Я привезла документы о моем удочерении, и мы провели вечер, обсуждая их. Эллен читала комментарии на каждой странице и все твердила, что они «совсем, совсем некритичные». Она была восхищена. Благодарна. Я поняла, что Эллен очень боялась, что ее осудят за ее поступок.
Беседа получилась непростой. Напряженной. Эмоциональной. Мне захотелось выкурить сигарету, но мои все кончились. Я спросила Эллен, есть ли у нее закурить.
— Нет, — ответила она.
Чтобы разрядить ситуацию, мисс Фи Бета Каппа пошутила:
— Может, марихуана найдется?
Эллен оживилась:
— Нет. Но у моей подруги наверняка есть.
Она позвонила подруге, и мы поехали к ней за травкой. Я спросила, сколько мы должны.
— Ничего не надо. Я оказала ей большую услугу. Это она моя должница, — ответила Эллен.
Когда мы вернулись, Эллен достала свои курительные принадлежности. Папиросную бумагу. Трубки. Всякие чудесные штучки.
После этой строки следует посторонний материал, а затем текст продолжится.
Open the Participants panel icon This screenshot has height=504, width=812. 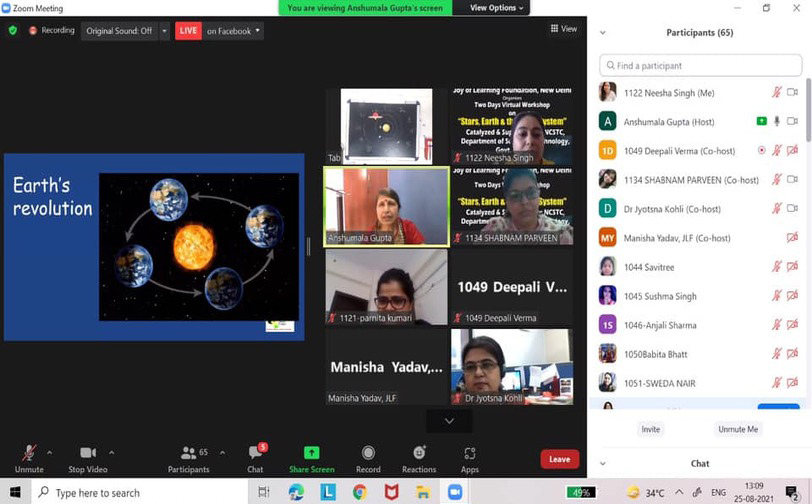[187, 453]
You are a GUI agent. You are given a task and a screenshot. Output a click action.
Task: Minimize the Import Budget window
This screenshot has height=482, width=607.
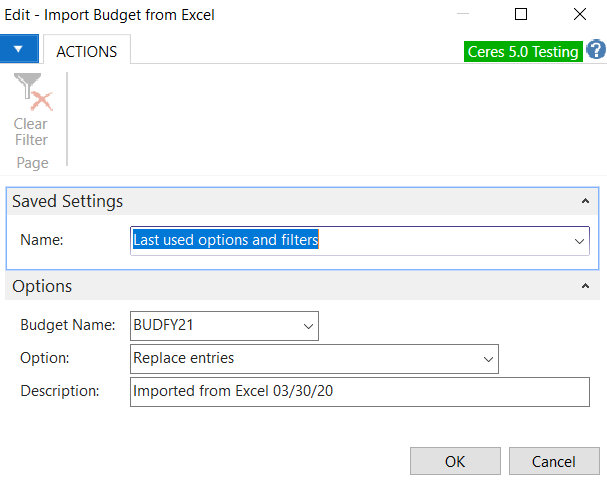point(461,15)
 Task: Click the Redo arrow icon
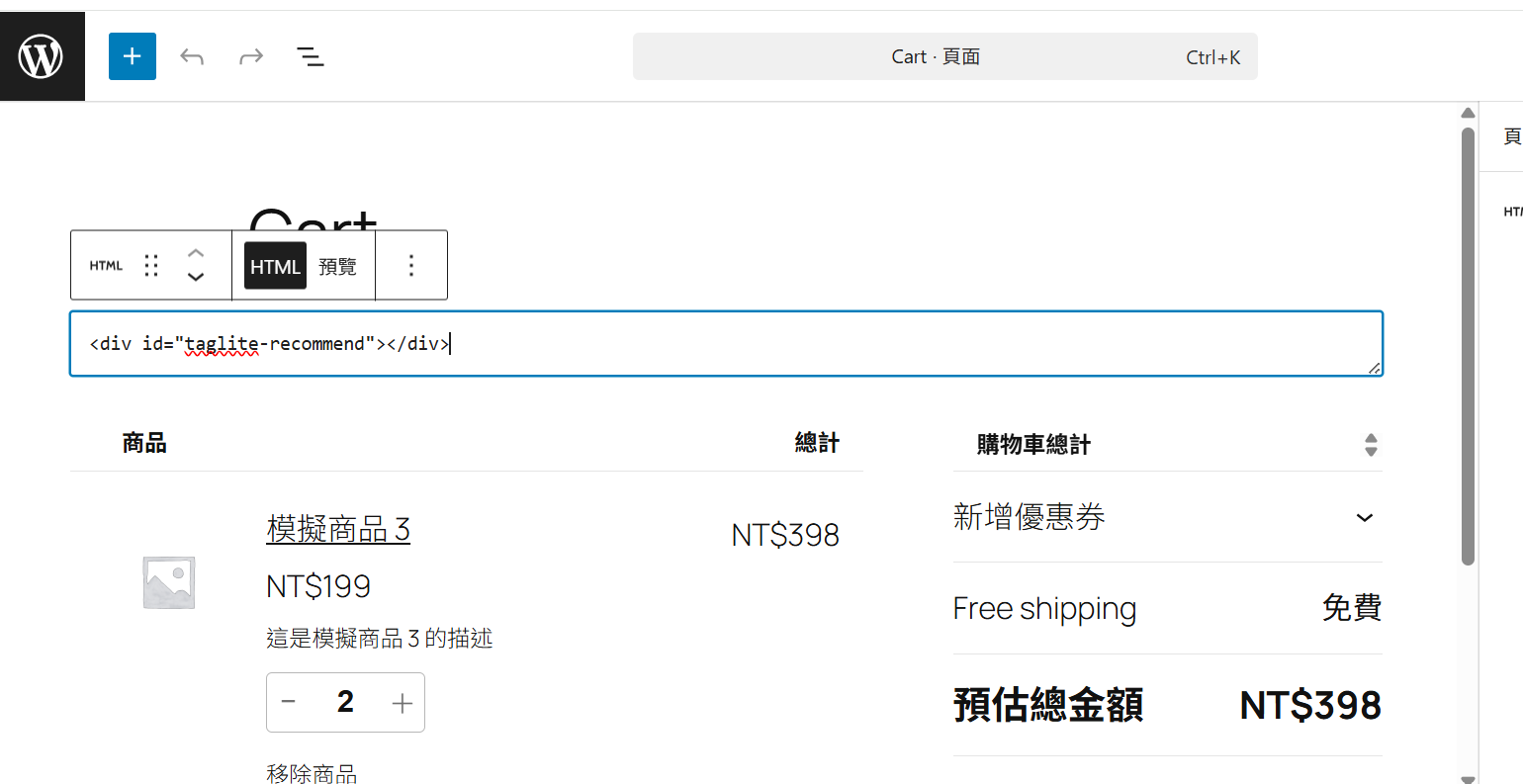(x=250, y=55)
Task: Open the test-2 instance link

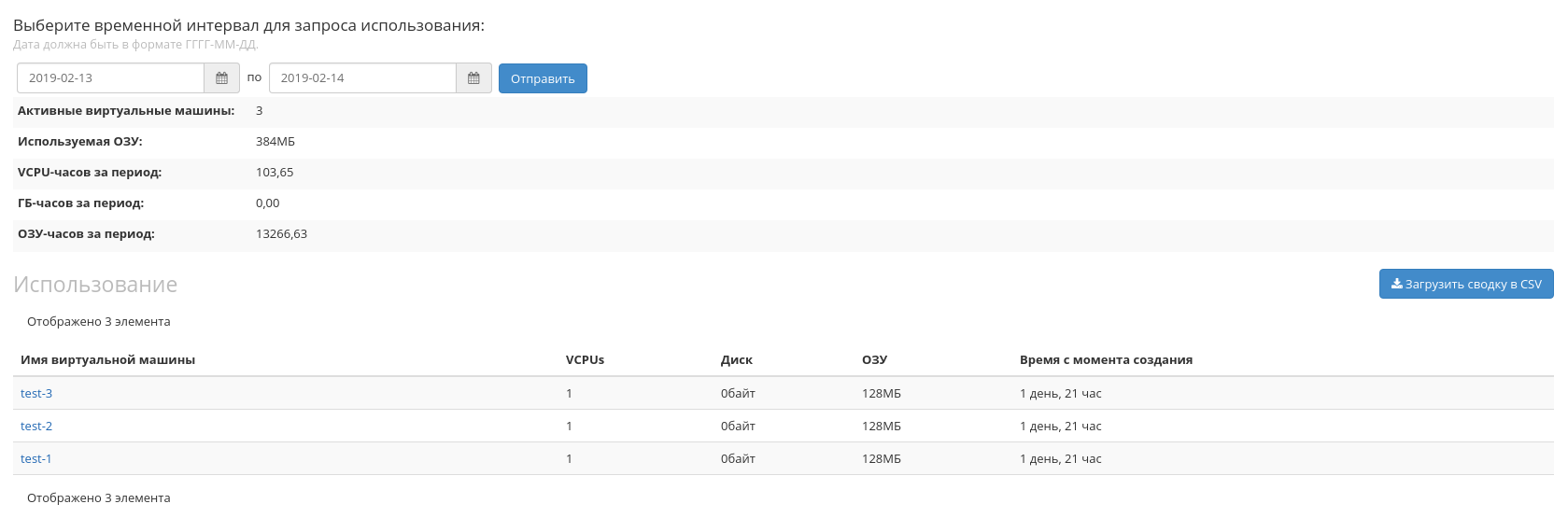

— Здесь не все мое, кое-что дочери, — пояснила Эллен.
Нэнси покосилась на меня. В ее взгляде ясно читалось: «Можешь себе представить что-нибудь подобное с Теей?»
Мы закурили. Долго хохотали. Потом мы с Нэнси помогли Эллен перебрать гору старых пальто. Она примеряла их на нас, а мы вежливо напоминали ей о том, в каком году они вышли из моды.
В ту ночь в постели меня посетило откровение. Своей жесткой рукой мама сделала меня тем самым успешным человеком, каким я являюсь сейчас. Моя рабочая этика и привычка полагаться на себя — все это дары Теи.
— Слушай, — сказала я Нэнси. — Хорошо, что меня воспитала не Эллен. Можешь представить меня с матерью, которая курит травку? Да я бы ходила сейчас босая, вечно обдолбанная и жила бы в юрте.
«Жила бы сейчас в юрте» — это фраза, над которой мы с Нэнси смеемся до сих пор.